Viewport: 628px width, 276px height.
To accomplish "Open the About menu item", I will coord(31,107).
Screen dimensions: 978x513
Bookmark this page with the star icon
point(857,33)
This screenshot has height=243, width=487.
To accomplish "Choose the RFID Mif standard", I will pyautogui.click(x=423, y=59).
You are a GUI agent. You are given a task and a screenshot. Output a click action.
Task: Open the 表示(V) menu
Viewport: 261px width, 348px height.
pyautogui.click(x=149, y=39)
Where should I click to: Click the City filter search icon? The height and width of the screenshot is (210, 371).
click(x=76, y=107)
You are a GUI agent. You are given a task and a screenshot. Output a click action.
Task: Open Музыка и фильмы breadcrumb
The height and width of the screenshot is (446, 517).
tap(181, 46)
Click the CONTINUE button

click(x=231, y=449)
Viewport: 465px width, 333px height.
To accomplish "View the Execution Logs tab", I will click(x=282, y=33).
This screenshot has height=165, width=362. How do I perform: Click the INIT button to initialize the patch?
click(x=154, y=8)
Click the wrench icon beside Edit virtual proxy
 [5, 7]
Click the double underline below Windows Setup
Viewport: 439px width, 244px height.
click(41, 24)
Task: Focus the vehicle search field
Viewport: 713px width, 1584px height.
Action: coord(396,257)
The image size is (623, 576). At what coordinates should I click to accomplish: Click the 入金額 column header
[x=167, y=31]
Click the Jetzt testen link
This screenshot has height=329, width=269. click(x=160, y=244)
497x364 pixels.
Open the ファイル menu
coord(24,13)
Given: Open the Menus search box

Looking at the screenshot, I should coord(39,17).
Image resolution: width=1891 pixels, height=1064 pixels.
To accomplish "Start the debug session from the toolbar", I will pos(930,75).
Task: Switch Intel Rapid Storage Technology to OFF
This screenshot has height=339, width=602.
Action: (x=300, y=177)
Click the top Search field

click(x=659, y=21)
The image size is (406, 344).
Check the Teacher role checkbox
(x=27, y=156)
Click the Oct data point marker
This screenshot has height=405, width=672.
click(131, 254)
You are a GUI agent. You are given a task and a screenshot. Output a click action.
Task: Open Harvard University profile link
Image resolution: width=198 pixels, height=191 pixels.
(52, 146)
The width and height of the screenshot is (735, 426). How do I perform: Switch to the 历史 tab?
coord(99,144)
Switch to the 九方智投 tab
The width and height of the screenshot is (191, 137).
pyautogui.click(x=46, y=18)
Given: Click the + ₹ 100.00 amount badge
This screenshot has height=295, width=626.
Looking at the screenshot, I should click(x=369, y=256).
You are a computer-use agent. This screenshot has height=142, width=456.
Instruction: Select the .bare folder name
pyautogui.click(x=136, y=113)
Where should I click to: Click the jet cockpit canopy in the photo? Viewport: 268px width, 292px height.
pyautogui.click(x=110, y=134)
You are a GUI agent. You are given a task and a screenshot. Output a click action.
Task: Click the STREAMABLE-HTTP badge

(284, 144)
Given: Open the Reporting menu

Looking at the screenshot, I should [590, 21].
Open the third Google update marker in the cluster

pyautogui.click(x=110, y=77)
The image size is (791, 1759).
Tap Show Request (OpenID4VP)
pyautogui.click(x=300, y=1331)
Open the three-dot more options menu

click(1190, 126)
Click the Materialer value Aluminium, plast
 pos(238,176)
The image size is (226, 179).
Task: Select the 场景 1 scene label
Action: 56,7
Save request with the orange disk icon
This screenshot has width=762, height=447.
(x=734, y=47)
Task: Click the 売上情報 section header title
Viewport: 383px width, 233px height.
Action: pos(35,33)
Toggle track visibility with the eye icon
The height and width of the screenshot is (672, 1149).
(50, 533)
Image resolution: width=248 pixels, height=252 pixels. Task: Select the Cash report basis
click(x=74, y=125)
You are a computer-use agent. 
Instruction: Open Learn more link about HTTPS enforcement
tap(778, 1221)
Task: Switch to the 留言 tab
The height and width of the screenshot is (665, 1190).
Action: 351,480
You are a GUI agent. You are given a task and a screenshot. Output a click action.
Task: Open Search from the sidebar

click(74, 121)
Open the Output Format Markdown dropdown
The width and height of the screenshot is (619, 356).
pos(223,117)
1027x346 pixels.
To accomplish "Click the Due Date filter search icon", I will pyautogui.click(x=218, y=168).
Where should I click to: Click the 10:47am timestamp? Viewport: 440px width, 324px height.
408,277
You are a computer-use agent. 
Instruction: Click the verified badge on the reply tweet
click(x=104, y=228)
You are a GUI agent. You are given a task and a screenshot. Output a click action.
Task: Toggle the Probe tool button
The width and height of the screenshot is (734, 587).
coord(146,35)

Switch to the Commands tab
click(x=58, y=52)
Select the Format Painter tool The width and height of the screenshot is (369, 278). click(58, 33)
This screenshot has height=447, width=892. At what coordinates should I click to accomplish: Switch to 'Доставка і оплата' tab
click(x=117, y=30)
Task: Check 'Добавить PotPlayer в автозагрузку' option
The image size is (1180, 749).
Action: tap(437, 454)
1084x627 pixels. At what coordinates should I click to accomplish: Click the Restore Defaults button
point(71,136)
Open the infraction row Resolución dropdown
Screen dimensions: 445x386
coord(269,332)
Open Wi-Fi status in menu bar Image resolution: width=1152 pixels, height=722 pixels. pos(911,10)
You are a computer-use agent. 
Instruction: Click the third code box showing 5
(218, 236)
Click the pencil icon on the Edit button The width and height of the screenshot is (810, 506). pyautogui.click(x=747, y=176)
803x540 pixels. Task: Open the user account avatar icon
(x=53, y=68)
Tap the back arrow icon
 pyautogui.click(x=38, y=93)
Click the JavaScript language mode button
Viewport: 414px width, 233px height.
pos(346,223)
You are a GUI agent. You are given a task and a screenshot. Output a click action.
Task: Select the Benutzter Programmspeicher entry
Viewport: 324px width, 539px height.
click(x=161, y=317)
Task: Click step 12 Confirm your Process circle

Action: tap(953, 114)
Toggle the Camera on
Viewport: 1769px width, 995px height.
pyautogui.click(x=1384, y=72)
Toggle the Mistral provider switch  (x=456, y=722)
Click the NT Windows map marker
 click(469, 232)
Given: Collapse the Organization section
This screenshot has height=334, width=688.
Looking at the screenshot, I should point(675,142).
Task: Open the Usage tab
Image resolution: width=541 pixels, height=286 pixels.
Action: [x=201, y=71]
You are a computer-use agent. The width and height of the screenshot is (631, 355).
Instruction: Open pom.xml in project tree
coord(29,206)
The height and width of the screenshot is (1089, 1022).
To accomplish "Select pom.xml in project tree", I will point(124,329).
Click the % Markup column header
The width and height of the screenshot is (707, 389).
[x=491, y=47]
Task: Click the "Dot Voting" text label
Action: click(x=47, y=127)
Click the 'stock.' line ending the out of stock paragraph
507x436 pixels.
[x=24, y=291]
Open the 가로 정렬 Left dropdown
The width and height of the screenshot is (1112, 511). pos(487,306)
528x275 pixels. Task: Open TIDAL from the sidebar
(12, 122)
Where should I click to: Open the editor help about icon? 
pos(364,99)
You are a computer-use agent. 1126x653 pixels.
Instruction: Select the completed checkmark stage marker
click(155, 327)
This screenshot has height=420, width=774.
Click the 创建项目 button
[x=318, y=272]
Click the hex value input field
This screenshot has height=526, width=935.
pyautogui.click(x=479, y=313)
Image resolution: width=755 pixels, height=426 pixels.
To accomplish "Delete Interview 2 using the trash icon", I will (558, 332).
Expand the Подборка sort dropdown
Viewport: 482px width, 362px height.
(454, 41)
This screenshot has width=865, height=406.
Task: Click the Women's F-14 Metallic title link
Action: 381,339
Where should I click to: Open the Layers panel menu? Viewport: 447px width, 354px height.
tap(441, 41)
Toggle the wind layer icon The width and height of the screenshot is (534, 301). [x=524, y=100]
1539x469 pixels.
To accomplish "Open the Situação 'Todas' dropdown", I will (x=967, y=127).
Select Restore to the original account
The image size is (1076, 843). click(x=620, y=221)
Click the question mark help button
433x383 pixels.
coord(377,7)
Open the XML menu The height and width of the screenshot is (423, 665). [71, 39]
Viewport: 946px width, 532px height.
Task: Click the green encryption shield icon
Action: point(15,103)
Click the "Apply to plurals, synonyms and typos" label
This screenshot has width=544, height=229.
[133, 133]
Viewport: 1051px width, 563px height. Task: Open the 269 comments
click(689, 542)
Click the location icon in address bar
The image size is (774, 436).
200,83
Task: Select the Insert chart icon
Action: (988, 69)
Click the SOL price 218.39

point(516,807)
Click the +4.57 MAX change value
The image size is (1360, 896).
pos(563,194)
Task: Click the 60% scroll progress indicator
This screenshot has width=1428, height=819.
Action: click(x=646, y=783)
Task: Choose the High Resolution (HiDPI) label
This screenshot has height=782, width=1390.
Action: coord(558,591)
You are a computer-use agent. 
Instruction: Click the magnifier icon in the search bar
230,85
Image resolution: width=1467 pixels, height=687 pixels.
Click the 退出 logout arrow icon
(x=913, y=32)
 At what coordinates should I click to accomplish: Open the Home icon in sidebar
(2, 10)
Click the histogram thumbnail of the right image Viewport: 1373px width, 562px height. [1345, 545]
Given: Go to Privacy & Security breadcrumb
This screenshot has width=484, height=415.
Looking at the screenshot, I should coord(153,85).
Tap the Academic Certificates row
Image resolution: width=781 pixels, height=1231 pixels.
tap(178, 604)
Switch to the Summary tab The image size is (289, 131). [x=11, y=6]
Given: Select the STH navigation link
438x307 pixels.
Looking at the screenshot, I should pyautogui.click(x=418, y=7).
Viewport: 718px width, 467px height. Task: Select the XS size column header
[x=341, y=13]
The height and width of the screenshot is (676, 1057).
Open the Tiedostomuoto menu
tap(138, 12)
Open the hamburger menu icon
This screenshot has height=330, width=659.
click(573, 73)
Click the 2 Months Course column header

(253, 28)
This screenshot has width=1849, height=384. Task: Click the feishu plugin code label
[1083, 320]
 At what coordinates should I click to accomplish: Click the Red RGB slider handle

____________

*WHAT IS EXPECTED*. Find every line in the records that contains the word "arrow" and copy each of those lines in full.

*SOLUTION TO THIS TASK*.
Tap the back arrow icon
Click the 退出 logout arrow icon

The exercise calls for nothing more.